Did you know that when a car or truck engine is running, the fuel it burns produce toxic gases, such as Nitrogen Oxide, Carbon Monoxide, and unburnt fuel residue? Because of these environmental hazards, the Catalytic Converter (“CAT”) was invented. The main function of a CAT is to help reduce emissions from cars and trucks.

For decades, car and truck manufacturers around the world have been adding Catalytic Converters (“CAT”) to the standard assembly of vehicles. These CATs are typically located under the hood, and attached to the motor, just right before the exhaust system. This setup is designed to help reduce emissions and keep the air we breathe clean.

Gases produced by the motor go straight into the CAT and exit the other side, often less than 1 10th of a second later. The CAT processes the toxic substances and produces harmless water vapor and oxygen, which exit the vehicle’s exhaust system. The CAT can eliminate up to 99% of an engine’s toxic gases.

In this post, we will cover the basics of catalytic converters, how they are recycled, and how you can make money from scrapping spent CATs.

What Is A Catalytic Converter (CAT) Made Of?

The exterior housing of the CAT, or “shell”, is made of steel or a low grade stainless steel alloy. It is important to note that the contents of a CAT can affect its functionality, scrap value, and how it protects the environment.

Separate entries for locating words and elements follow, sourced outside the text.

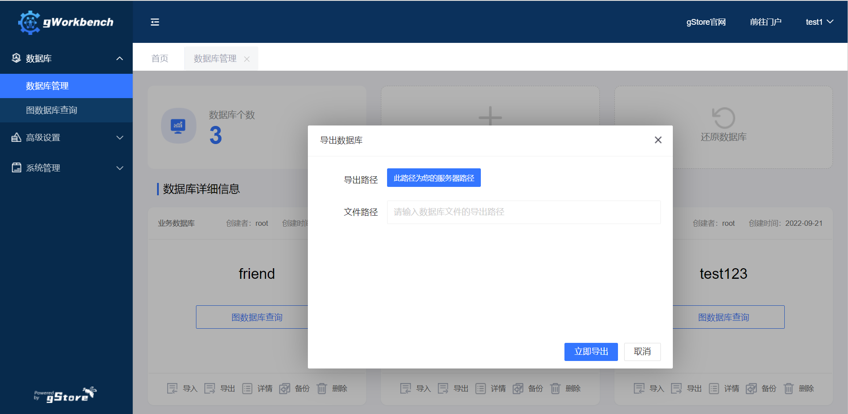Switch to the 首页 tab
The image size is (848, 414).
tap(160, 58)
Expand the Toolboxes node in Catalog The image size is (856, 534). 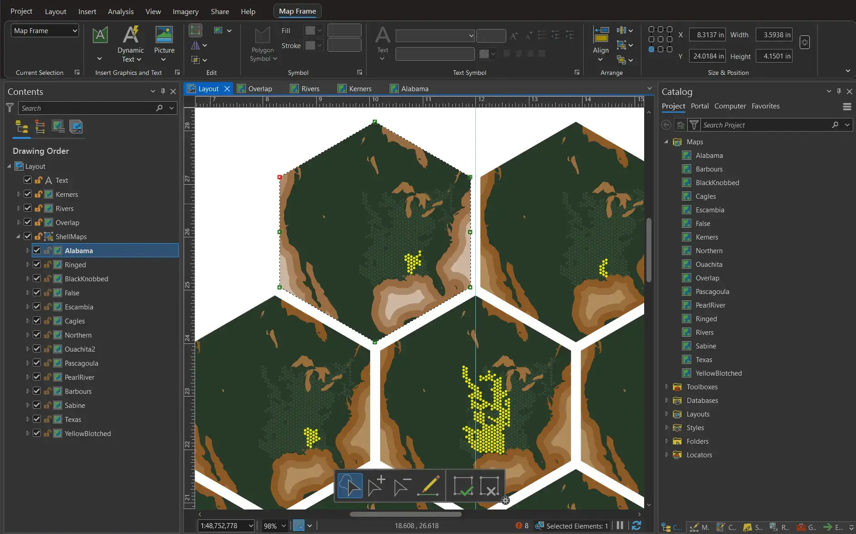pyautogui.click(x=667, y=387)
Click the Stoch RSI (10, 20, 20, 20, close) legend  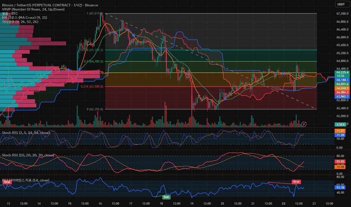point(28,155)
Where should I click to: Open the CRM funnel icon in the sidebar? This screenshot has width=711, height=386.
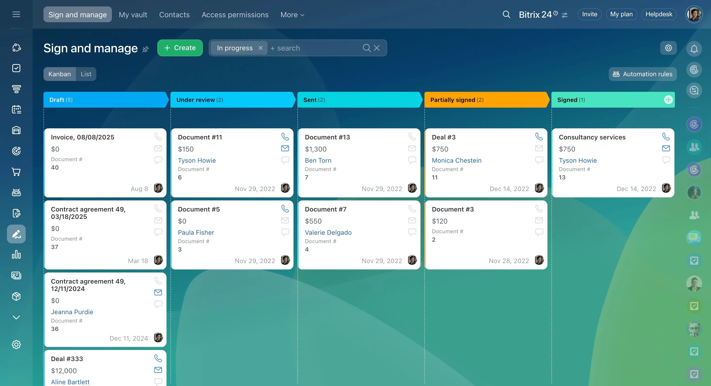(x=16, y=89)
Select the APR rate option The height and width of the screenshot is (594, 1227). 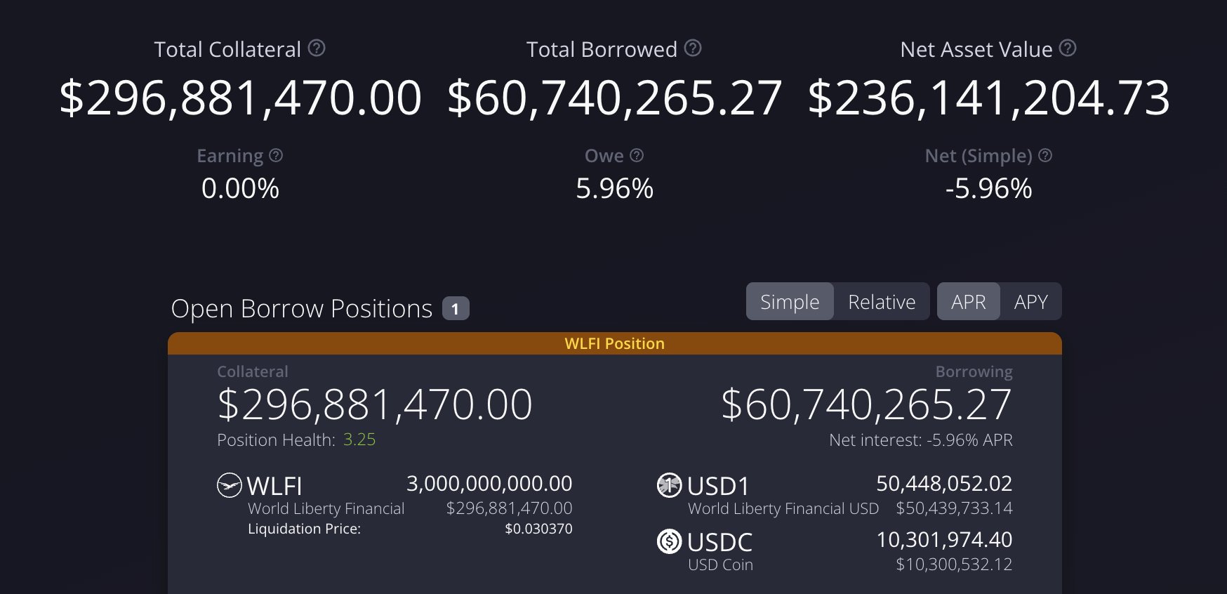(x=968, y=302)
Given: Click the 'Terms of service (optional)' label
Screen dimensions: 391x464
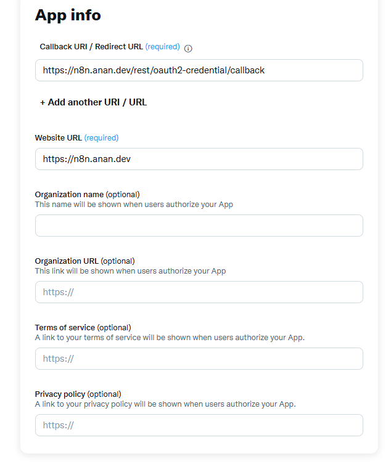Looking at the screenshot, I should [x=83, y=328].
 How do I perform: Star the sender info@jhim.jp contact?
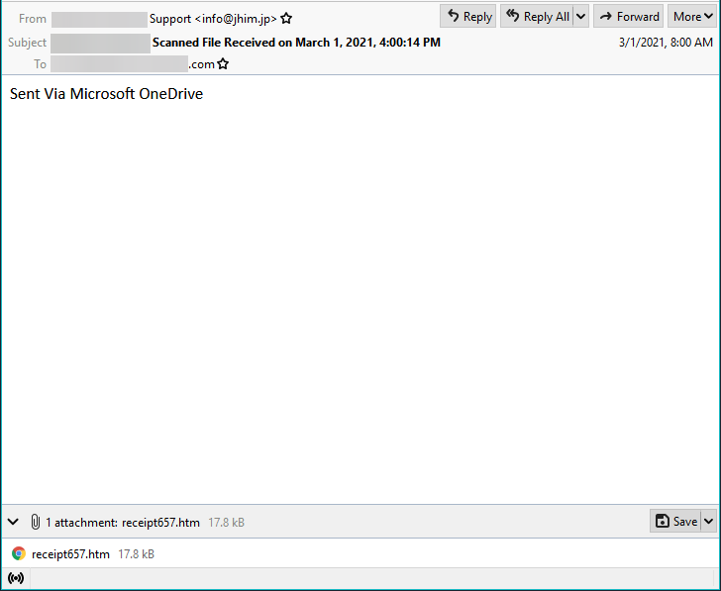coord(286,19)
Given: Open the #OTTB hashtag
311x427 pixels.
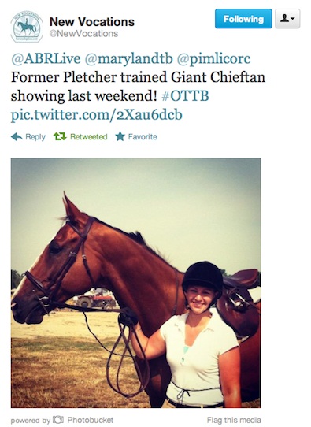Looking at the screenshot, I should (x=185, y=96).
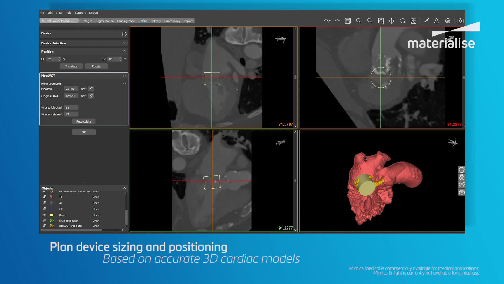The width and height of the screenshot is (504, 284).
Task: Select the distance measurement tool
Action: (x=426, y=21)
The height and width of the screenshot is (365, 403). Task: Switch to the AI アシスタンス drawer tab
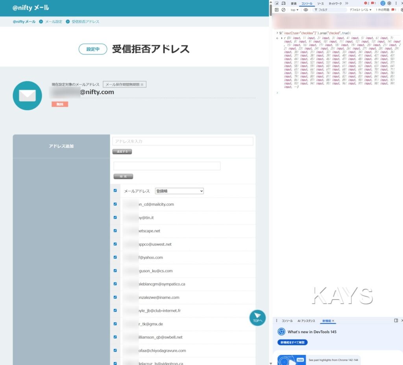click(307, 321)
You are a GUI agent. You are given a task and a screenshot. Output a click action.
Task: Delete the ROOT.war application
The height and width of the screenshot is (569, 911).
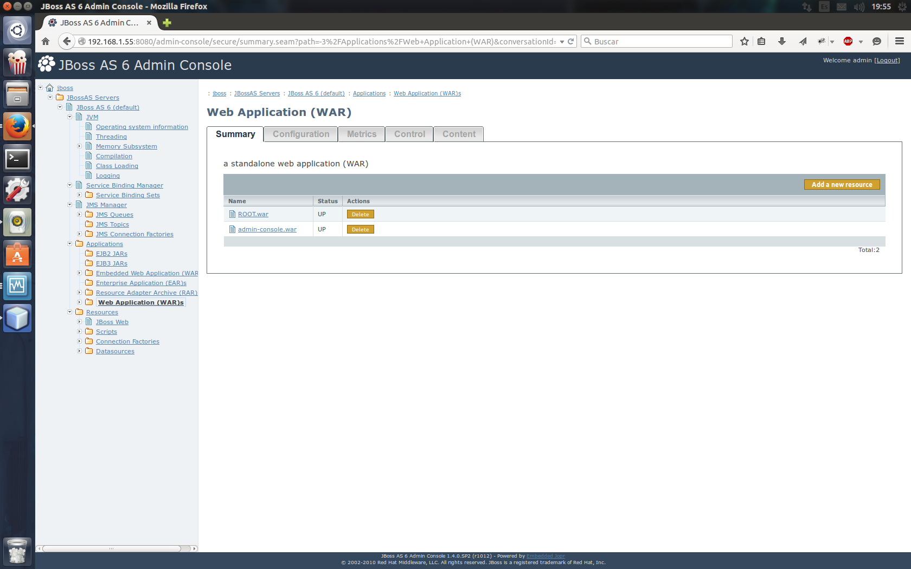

The housing contains 2 blocks that feature a ceramic structure. They are often coated with 3 rare precious metals: Platinum, Palladium, and Rhodium. The blocks are the core (also called an “Auto Motive Core”) of the converter and are also commonly known in the recycling industry as a “honeycomb” or “biscuit.” Each block is filled with thousands of micro ducts, which are coated with the above-mentioned precious metals. These metals cause the toxic gases to react and recombine, producing other gases that are harmless to your health. The elements (metals) remain unaltered and do not rust. That’s why Platinum, Palladium, and Rhodium are ideal metals for this process. Because these precious metals are so expensive, the CAT is designed to expose the maximum surface area of these elements to the exhaust stream while minimizing the quantity of precious metals required (the area of the honeycomb equals that of a football field).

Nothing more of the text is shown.